↓↓↓

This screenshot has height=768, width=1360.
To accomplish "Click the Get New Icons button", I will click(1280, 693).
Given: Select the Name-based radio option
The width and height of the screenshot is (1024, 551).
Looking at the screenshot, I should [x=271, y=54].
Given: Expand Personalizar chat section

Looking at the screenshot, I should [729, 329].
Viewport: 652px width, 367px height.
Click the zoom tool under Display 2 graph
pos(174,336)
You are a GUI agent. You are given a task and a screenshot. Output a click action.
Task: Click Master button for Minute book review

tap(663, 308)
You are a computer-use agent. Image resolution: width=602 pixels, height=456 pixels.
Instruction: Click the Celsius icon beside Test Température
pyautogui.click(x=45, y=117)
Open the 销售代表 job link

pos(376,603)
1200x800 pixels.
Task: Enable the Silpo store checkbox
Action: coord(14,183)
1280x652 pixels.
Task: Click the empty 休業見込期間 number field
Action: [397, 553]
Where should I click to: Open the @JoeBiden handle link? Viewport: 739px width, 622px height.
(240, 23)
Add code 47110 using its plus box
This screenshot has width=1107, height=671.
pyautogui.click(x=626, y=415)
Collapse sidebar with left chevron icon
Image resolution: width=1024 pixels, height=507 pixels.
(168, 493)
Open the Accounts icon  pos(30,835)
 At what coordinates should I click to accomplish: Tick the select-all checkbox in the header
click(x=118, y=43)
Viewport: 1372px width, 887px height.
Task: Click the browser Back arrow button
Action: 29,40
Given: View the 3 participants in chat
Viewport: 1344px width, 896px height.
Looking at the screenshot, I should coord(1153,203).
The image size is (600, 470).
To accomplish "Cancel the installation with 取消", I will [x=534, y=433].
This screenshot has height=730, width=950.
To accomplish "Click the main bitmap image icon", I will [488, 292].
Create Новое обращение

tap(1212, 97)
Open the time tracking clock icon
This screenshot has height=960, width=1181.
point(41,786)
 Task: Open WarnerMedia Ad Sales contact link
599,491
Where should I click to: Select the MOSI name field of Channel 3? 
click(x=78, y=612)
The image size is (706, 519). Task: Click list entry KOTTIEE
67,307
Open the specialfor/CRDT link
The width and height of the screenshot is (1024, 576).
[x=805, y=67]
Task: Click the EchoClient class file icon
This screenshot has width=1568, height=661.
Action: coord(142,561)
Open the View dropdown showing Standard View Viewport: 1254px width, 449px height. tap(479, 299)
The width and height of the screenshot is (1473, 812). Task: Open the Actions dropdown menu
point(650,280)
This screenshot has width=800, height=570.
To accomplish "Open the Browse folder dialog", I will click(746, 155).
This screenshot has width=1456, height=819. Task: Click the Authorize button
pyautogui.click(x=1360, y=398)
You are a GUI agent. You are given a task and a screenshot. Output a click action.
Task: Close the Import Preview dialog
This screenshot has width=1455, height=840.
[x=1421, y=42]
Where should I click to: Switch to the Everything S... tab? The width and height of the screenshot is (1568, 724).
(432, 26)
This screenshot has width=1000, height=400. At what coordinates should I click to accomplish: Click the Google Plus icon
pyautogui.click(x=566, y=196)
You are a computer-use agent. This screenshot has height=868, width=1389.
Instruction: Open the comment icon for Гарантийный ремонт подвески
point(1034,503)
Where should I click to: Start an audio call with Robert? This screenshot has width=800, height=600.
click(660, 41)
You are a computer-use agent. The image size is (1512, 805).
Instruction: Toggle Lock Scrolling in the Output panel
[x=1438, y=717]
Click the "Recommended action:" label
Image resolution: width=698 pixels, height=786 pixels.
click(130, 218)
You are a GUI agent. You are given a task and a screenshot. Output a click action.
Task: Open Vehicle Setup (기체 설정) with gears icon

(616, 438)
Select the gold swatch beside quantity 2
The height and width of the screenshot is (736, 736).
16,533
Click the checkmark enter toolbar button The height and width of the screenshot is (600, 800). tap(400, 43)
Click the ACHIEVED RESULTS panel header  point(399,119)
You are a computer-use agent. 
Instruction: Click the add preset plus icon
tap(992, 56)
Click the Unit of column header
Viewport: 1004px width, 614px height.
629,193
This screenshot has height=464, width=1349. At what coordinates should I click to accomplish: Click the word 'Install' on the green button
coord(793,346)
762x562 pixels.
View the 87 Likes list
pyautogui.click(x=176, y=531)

↑↑↑

▶ [REQUIREMENTS]: Count the lines in the rows above that contain the string "agent", treating uppercase and lowercase letters as different, and give only the number.

▶ [SOLUTION]: 7